Dr Theodore P Labuza
Professor of Food Science
Univ of Minnesota
Dr. Theodore P. Labuza is a Morse Alumni Distinguished Teaching Professor of Food Science in the Dept. of Food Science and Nutrition at the University of Minnesota and is Chief Food Scientist with Infratab, an RFID Time Temperature Integrator/Traceability Tag developer.
Dr. Labuza teaches courses in food physical chemistry, reaction kinetics, food safety and risk assessment, food processing, functional foods and food law. He received the Univ. of Minnesota H.T. Morse Alumni Distinguished Teaching Award in 1988 with election into the “Academy of Distinguished Teachers”. Ted was awarded the University of Minnesota McFarland Teaching Award for the College of Human Ecology in 2001. In 1995, Dr. Labuza received the Dairy and Food Industries/American Association of Agricultural Engineers “Food Engineer” Award and the Gamma Sigma Delta, National Agricultural Honorary Society Award of Merit. In 1998, Ted received the one of the highest awards for food science and technology worldwide, the Nicholas Appert Award and the Marcel Loncin Research Prize from IFT. In 2002 he was selected to be in the group of the most highly cited scientists in the area of Agriculture and Food Science based on citations to refereed research publications in the last 20 years. Ted was president of IFT in 1989, having served on many of its committees.

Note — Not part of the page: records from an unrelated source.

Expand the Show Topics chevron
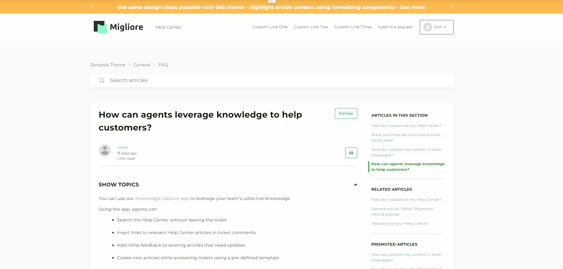[355, 185]
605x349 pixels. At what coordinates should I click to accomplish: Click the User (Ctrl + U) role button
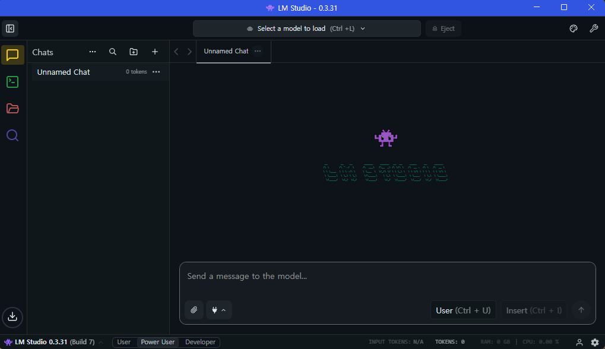pos(463,310)
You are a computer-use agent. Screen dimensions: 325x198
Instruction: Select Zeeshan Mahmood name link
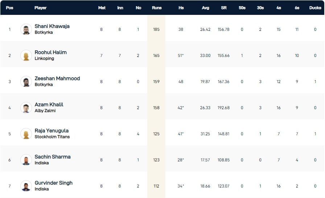57,78
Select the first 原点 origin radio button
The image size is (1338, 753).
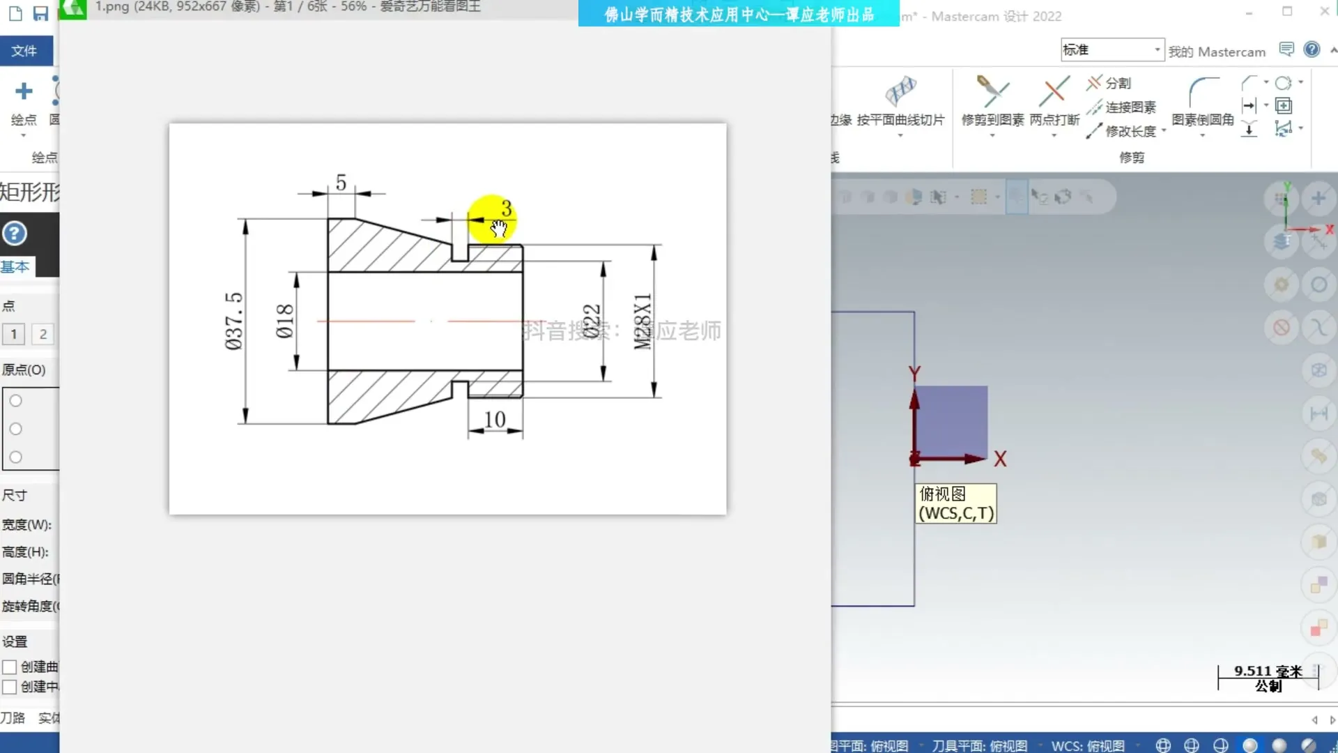(15, 400)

His current research focus is in three areas. The first area is inactivation kinetics of bioterror agents such as anthrax spores and ricin and building this into consequence models for potential threats which is funded by the DHS National Center for food Protection and Defense. The second is evaluation of the mechanisms for hardening of high protein nutrition bars and finding means to control the reactions which is funded in part by Dairy Management Inc., the Davisco Co. and a grant from the USDA National Research Initiative. The third area is growth kinetics of food poisoning organisms in order to determine a shelf life based on time to detect.